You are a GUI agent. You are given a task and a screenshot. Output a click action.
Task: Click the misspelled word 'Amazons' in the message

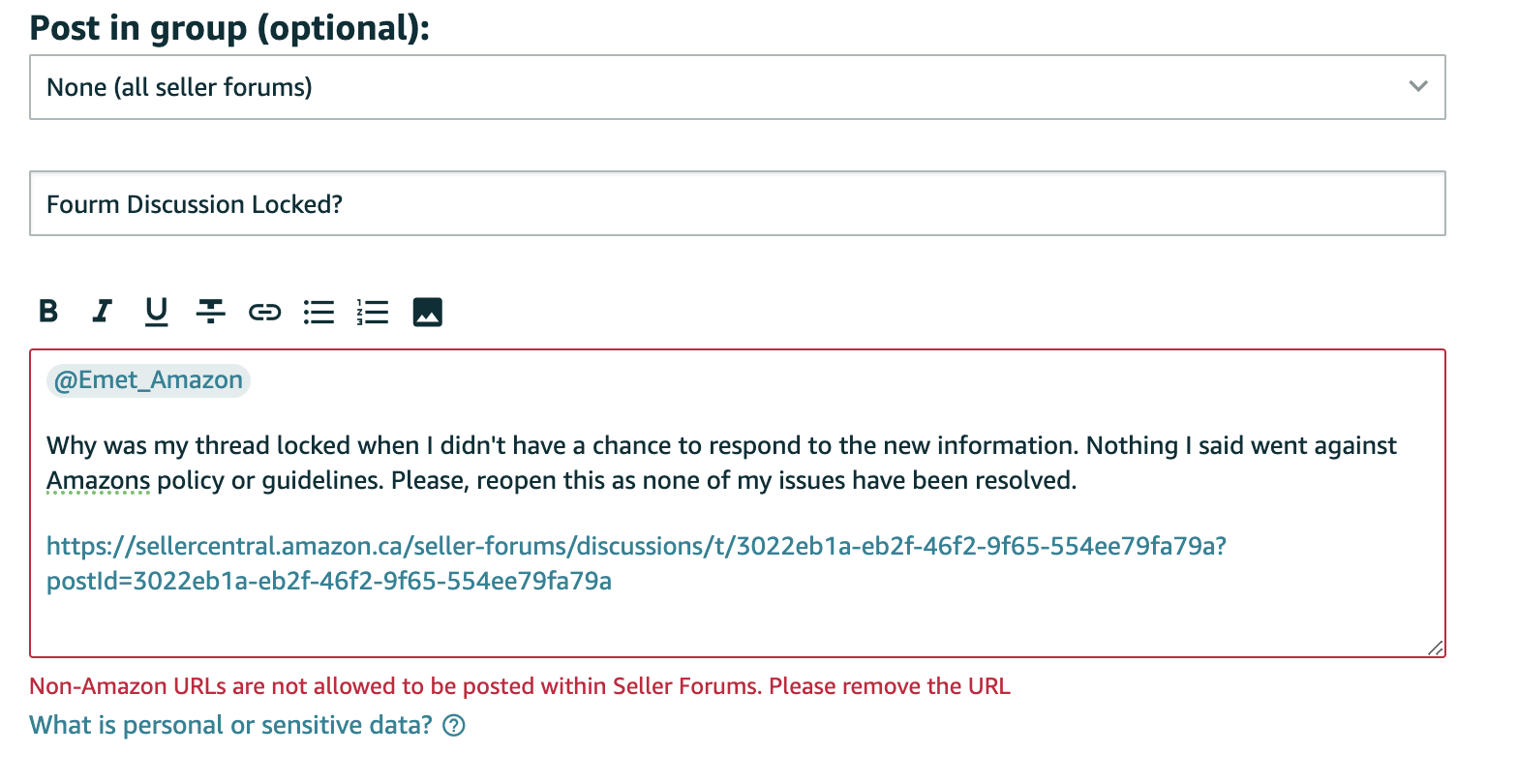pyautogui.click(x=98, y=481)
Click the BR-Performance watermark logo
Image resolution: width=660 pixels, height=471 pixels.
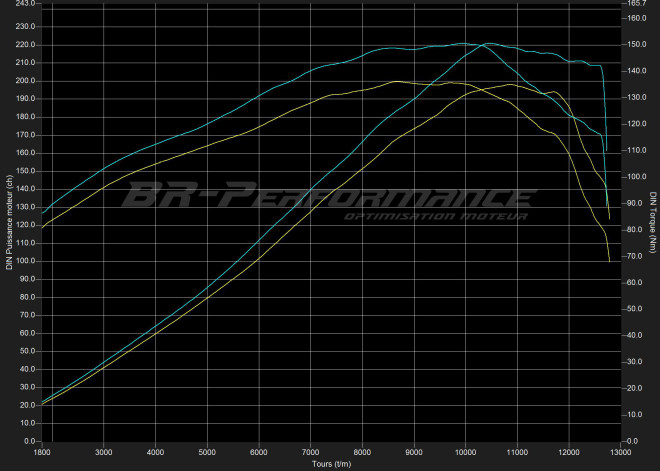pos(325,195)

========================

*Your instructions*: Leave out the pictures and give the listing above again exactly.

*Completed task*:
You are a GUI agent. You are given a task and a screenshot. Output a click action.
Task: Click the misspelled word 'Amazons' in the message

pyautogui.click(x=98, y=481)
Click the BR-Performance watermark logo
Image resolution: width=660 pixels, height=471 pixels.
pos(325,195)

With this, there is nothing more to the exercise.